Epoch: [0] [ 0/34] eta: 0:00:19 lr: 0.001000 loss: 9.5855 (9.5855) loss_classifier: 0.7124 (0.7124) loss_box_reg: 0.0743 (0.0743) loss_keypoint: 8.0775 (8.0775) loss_objectness: 0.6929 (0.6929) loss_rpn_box_reg: 0.0285 (0.0285) time: 0.5787 data: 0.0540 max mem: 3215
/pytorch/aten/src/ATen/native/cuda/IndexKernel.cu:142: operator(): block: [0,0,0], thread: [24,0,0] Assertion index >= -sizes[i] && index < sizes[i] && "index out of bounds"
failed.
/pytorch/aten/src/ATen/native/cuda/IndexKernel.cu:142: operator(): block: [0,0,0], thread: [25,0,0] Assertion index >= -sizes[i] && index < sizes[i] && "index out of bounds"
failed.
/pytorch/aten/src/ATen/native/cuda/IndexKernel.cu:142: operator(): block: [0,0,0], thread: [26,0,0] Assertion index >= -sizes[i] && index < sizes[i] && "index out of bounds"
failed.
/pytorch/aten/src/ATen/native/cuda/IndexKernel.cu:142: operator(): block: [0,0,0], thread: [27,0,0] Assertion index >= -sizes[i] && index < sizes[i] && "index out of bounds"
failed.
/pytorch/aten/src/ATen/native/cuda/IndexKernel.cu:142: operator(): block: [0,0,0], thread: [28,0,0] Assertion index >= -sizes[i] && index < sizes[i] && "index out of bounds"
failed.
/pytorch/aten/src/ATen/native/cuda/IndexKernel.cu:142: operator(): block: [0,0,0], thread: [29,0,0] Assertion index >= -sizes[i] && index < sizes[i] && "index out of bounds"
failed.
/pytorch/aten/src/ATen/native/cuda/IndexKernel.cu:142: operator(): block: [0,0,0], thread: [30,0,0] Assertion index >= -sizes[i] && index < sizes[i] && "index out of bounds"
failed.
/pytorch/aten/src/ATen/native/cuda/IndexKernel.cu:142: operator(): block: [0,0,0], thread: [31,0,0] Assertion index >= -sizes[i] && index < sizes[i] && "index out of bounds"
failed.
Traceback (most recent call last):
File “traine.py”, line 155, in
train_one_epoch(model, optimizer, data_loader_train, device, epoch, print_freq=1000)

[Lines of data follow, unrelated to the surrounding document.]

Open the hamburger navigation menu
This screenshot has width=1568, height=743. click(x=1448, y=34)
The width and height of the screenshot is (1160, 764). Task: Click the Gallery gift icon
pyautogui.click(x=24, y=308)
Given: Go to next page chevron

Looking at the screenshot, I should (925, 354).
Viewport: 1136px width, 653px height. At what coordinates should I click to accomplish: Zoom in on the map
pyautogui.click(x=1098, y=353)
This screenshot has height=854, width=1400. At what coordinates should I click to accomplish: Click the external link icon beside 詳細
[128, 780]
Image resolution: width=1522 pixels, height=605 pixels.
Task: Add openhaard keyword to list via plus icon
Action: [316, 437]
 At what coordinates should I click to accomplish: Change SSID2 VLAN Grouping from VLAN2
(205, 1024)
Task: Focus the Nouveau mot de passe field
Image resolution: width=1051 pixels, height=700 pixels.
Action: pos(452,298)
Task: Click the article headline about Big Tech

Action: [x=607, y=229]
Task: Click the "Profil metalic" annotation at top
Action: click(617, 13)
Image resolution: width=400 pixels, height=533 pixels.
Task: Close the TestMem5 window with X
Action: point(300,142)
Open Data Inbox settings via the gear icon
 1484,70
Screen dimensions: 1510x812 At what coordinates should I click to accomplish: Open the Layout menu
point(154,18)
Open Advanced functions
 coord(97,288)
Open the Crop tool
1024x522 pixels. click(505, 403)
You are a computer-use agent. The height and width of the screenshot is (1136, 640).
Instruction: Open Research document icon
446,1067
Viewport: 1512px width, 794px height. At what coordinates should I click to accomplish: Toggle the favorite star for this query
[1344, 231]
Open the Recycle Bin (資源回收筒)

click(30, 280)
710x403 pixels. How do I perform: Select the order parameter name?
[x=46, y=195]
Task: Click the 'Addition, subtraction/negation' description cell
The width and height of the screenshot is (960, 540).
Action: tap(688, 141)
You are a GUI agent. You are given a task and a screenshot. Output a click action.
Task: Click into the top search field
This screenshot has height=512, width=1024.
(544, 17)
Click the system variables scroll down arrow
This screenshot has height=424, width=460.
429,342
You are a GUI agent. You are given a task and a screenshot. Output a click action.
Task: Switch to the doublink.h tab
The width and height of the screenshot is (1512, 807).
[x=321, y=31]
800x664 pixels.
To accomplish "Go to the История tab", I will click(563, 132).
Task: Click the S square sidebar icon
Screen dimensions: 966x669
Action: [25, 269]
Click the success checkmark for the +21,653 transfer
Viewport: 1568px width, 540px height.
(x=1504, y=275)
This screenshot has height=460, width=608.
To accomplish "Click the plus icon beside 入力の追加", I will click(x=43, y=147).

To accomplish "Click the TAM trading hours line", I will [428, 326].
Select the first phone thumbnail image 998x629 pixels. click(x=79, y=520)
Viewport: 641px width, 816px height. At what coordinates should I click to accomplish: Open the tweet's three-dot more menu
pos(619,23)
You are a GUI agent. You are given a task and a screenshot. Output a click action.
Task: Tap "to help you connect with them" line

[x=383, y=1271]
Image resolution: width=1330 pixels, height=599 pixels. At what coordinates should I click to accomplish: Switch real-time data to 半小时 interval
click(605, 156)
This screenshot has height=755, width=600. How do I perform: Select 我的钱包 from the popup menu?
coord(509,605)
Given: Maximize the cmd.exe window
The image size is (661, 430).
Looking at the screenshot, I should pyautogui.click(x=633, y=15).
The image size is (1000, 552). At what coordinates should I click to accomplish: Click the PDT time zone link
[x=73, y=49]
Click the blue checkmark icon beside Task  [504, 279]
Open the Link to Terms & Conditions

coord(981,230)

File “/home/targetdir/keypoint_rcnn_training_pytorch-main/engine.py”, line 31, in train_one_epoch
loss_dict = model(images, targets)
File “/opt/conda/lib/python3.8/site-packages/torch/nn/modules/module.py”, line 889, in _call_impl
result = self.forward(*input, **kwargs)
File “/opt/conda/lib/python3.8/site-packages/torchvision/models/detection/generalized_rcnn.py”, line 97, in forward
proposals, proposal_losses = self.rpn(images, features, targets)
File “/opt/conda/lib/python3.8/site-packages/torch/nn/modules/module.py”, line 889, in _call_impl
result = self.forward(*input, **kwargs)
File “/opt/conda/lib/python3.8/site-packages/torchvision/models/detection/rpn.py”, line 364, in forward
loss_objectness, loss_rpn_box_reg = self.compute_loss(
File “/opt/conda/lib/python3.8/site-packages/torchvision/models/detection/rpn.py”, line 296, in compute_loss
sampled_pos_inds, sampled_neg_inds = self.fg_bg_sampler(labels)
File “/opt/conda/lib/python3.8/site-packages/torchvision/models/detection/_utils.py”, line 60, in call
neg_idx_per_image = negative[perm2]
RuntimeError: CUDA error: device-side assert triggered
Hello everyone,
I am getting the above error for single class object detections and segmentations, I mean where there is only one class of objects to detect and train. The error is occurring in kubeflow notebooks when I train. I already tried the - os.environ[‘CUDA_LAUNCH_BLOCKING’] = “1”
and !export CUDA_LAUNCH_BLOCKING=1.
Can anyone help me with this please?